* **Stored dataset items**
* * * * *

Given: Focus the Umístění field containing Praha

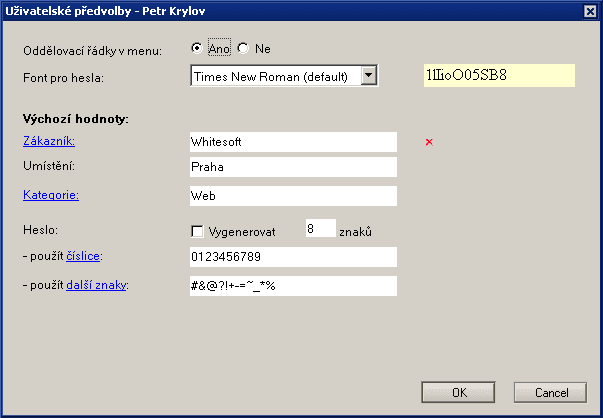Looking at the screenshot, I should pyautogui.click(x=292, y=168).
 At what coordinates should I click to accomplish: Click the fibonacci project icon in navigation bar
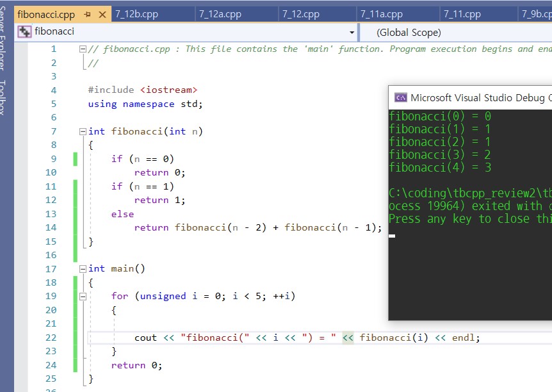pos(25,31)
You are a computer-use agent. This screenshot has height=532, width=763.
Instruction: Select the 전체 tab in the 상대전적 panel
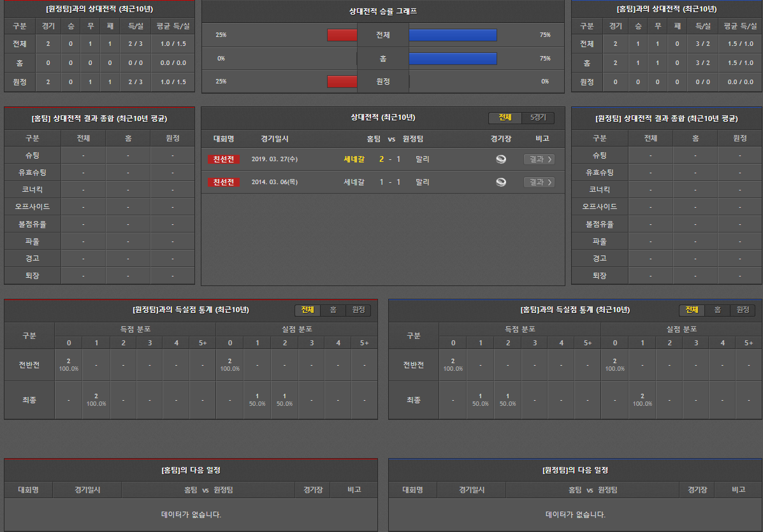click(x=505, y=118)
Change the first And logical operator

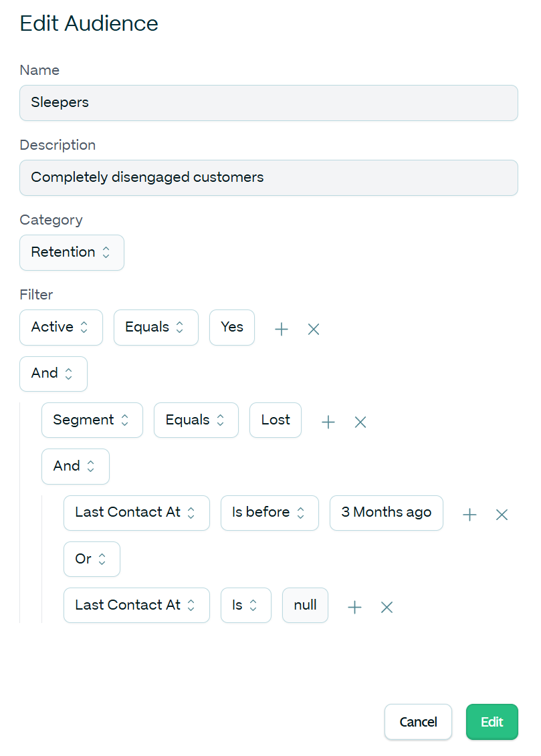coord(53,374)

* * * * *

* **EXERCISE DIRECTIONS**
Set down all of the entries exactly as they appear, but keep the images out.

* **OUTPUT FOR THIS TASK**
Given: Focus the Umístění field containing Praha

Looking at the screenshot, I should pyautogui.click(x=292, y=168).
 At what coordinates should I click to accomplish: Click the fibonacci project icon in navigation bar
pos(25,31)
You are a computer-use agent. This screenshot has height=532, width=763.
Instruction: Select the 전체 tab in the 상대전적 panel
click(x=505, y=118)
Change the first And logical operator

coord(53,374)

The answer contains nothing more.